Emperor Augustus’ Frescoes Restored in Rome

ROME, ITALY—A limited number of visitors to the Palatine Hill will now be able to view the restored frescoes in the homes of the Roman Emperor Augustus and his wife Livia. The 2.5 million euro project refreshed the well-preserved frescoes, which depict garlands of flowers on Pompeian red backgrounds, temples, and landscapes. “We had to tackle a host of problems which were all connected, from underground grottos to sewers—and I’m talking about a sewer system stretching over 35 hectares (86 acres),” Mariarosaria Barbera, Rome’s archaeological superintendent, told the AFP. By limiting the number of visitors, conservators will be able to control the amount of dust and humidity at the site. “Looking at the houses, the buildings he had built, we understand he was a man of power, of great strength, who knew what went into making a political man at the head of such a big empire,” said Cinzia Conti, head restorer. To read about the restoration of the frescoes of the famous Villa of the Mysteries in Pompeii, see ARCHAEOLOGY's "Saving the Villa of the Mysteries."

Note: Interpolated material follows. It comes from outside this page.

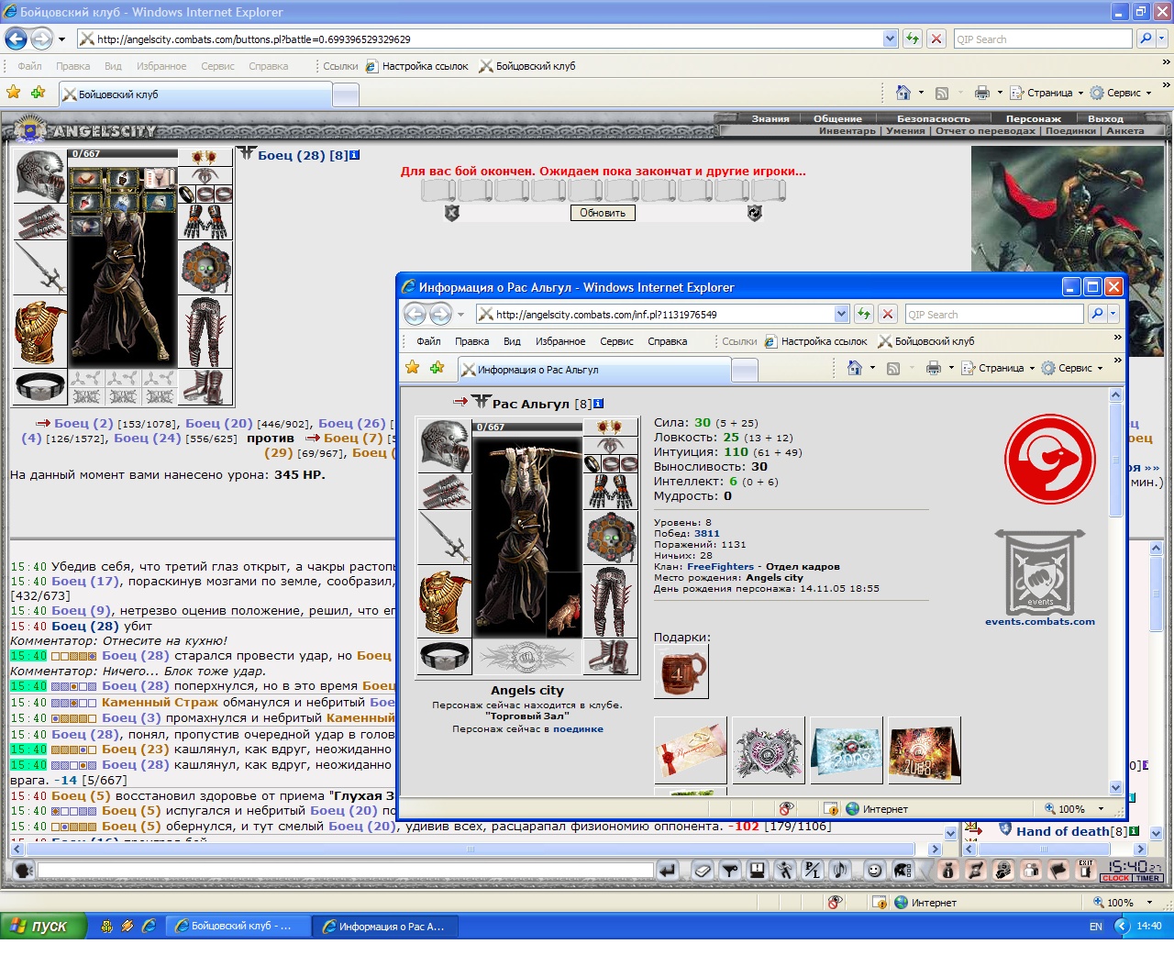Click the smiley emoticon icon in chat bar
This screenshot has height=955, width=1174.
(875, 871)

Scientists Examine Kazakhstan’s Geoglyphs

  ISTANBUL, TURKEY—Irina Shevnina and Andrew Logvin of Kostanay University and colleagues from Vilnius University presented the initial results of their research into the more than 50 geoglyphs that cross northern Kazakhstan at the annual meeting of the European Association of Archaeologists. They have conducted archaeological investigations and ground-penetrating radar surveys, and they have taken aerial photographs of the geometric structures, which were initially spotted with satellite images. The earthen squares, rings, and crosses may have been used to mark ownership of land. One of the structures is the ancient swastika design fashioned from timber. Hearths and structures at the geoglyphs suggest that they could have been used in ritual activity. “As of today, we can say only one thing—the geoglyphs were built by ancient people. By whom and for what purpose, remains a mystery,” Shevnina and Logvin told Live Science. To read about Peru's famous geoglyphs, see ARCHAEOLOGY'S "Rituals of the Nasca Lines."  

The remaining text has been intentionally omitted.